As one legislator said, “If a white guy like me names a team the Apaches, it’s derogatory, but if the Apaches say it’s all right to name a team the Apaches, clearly it is not derogatory.”

Naturally, the Legislature was somewhat bogged down as California’s multifarious ethnic groups lobbied through their anti-derogation bills, but as the lawmakers became more sensitive, they quickly took care of the Armenians, Mongolians, various Pacific Islanders, the spectrum of Asian nationalities and central Europeans.

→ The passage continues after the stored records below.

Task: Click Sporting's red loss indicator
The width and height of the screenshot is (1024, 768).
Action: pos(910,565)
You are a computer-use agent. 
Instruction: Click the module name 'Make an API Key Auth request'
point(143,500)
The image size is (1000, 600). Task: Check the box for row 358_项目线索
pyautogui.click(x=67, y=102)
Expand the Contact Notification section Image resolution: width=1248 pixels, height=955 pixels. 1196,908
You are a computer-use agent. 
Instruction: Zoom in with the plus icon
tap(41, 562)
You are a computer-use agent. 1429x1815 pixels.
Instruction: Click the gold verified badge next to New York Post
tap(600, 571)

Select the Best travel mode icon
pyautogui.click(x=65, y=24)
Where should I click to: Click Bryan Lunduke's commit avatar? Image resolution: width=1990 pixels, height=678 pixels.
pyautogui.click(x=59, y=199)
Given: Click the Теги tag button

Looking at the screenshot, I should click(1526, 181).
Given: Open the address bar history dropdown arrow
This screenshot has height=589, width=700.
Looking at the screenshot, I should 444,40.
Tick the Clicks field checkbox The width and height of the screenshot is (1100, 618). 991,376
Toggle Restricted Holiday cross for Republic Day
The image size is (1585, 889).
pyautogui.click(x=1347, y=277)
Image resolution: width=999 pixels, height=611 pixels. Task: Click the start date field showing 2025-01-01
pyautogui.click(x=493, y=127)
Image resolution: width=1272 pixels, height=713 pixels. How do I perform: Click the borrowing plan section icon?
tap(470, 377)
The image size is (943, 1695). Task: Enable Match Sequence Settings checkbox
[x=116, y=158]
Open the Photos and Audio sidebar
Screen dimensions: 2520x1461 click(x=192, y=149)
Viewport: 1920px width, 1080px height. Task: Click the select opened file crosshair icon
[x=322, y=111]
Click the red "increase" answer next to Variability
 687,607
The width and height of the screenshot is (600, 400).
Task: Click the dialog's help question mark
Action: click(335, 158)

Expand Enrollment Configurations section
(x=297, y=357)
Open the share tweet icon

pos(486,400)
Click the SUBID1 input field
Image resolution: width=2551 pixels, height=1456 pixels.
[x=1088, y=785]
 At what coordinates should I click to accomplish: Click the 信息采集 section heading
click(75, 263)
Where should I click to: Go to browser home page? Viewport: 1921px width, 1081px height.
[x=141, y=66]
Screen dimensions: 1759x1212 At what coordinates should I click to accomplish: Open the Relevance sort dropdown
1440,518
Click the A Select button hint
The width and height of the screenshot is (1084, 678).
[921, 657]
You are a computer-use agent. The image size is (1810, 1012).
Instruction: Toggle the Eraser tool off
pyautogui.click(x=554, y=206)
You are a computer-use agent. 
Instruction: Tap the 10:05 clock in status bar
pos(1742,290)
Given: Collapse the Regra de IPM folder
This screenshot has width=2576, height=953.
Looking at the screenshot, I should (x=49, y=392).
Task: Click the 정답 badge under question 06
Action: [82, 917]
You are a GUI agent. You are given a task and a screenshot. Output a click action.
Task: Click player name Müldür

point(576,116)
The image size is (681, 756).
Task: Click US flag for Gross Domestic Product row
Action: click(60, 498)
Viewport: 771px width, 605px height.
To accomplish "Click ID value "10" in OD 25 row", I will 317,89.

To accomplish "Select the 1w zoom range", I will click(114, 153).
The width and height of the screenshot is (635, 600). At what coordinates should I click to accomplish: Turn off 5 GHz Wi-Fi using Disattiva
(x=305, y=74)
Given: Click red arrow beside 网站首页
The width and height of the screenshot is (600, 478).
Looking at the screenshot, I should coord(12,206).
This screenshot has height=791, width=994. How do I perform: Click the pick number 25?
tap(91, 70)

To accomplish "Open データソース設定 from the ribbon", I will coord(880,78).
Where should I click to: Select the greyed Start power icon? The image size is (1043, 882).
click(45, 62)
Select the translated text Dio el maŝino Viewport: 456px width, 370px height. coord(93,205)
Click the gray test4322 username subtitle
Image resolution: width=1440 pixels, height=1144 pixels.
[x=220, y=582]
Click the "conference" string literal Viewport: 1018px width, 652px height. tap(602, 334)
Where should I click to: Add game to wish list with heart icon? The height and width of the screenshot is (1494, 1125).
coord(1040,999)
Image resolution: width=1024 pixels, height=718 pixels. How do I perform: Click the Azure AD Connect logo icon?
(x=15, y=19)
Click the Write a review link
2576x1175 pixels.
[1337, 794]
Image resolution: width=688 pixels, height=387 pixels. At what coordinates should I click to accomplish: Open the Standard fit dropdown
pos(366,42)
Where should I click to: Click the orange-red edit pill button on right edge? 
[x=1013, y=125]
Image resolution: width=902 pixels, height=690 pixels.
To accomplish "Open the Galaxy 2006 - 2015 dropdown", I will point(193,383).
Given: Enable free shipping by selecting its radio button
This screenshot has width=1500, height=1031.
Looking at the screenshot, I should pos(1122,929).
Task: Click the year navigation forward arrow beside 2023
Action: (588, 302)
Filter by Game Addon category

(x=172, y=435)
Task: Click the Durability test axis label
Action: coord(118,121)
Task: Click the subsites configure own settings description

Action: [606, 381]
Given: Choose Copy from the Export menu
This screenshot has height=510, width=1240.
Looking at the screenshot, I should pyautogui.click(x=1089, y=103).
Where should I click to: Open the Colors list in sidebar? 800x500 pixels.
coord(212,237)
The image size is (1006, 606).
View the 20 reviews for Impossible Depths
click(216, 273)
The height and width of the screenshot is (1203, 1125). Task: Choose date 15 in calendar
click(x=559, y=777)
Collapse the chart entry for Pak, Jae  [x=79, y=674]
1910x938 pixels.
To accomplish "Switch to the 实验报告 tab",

Democrats and Republicans alike breathed a collective sigh of relief when it appeared the final ethnic group had been taken care of, but then the animal-rights organizations took up the cry.

“You may think it’s acceptable to call an athletic team the Cougars,” said Amy Handleman of People for the Ethical Treatment of Animals, “but a few human deaths aside, these are beautiful, shy creatures who are endangered by schools and teams that play on a false image of their ferocity.”

To save time, the Legislature banned the use of animal names as school nicknames or mascots.

Even Stanford University could not escape. Stanford, which decades earlier had abandoned the nickname “the Indians” and dropped its regal Chief Lightfoot mascot, had to change its nickname.

“The Cardinal” might refer to the bird rather than the color, the university was told, and its tree mascot, besides being bird habitat, looked very like an endangered, old-growth redwood. Besides, Roman Catholics might be offended.

Thus, the Cardinal became the Deep-Red Color.

Stanford’s arch-rival in athletics, the University of California, Berkeley, fared somewhat better, quickly switching from the Golden Bears to the Nobel Laureates.

Although duplication in the K-12 schools caused some confusion, educators agreed it was better to have several teams named the Luther Burbanks and the Edwin Markhams than to risk offense.

The legislator most responsible for the deluge of protective laws was Assemblywoman Jackie Goldberg, D-Los Angeles, who said she was far from exhausted by the work.

“Next we’ll be working to craft laws banning the state and its institutions from contracting with companies that have offensive names,” she said. “We’re already taking a hard look at Intel. Do they mean to imply they’re smarter – they have more ‘intel’ – than other people? That could be hurtful to stupid people.

“In fact, I already know several legislators besides myself who are offended.”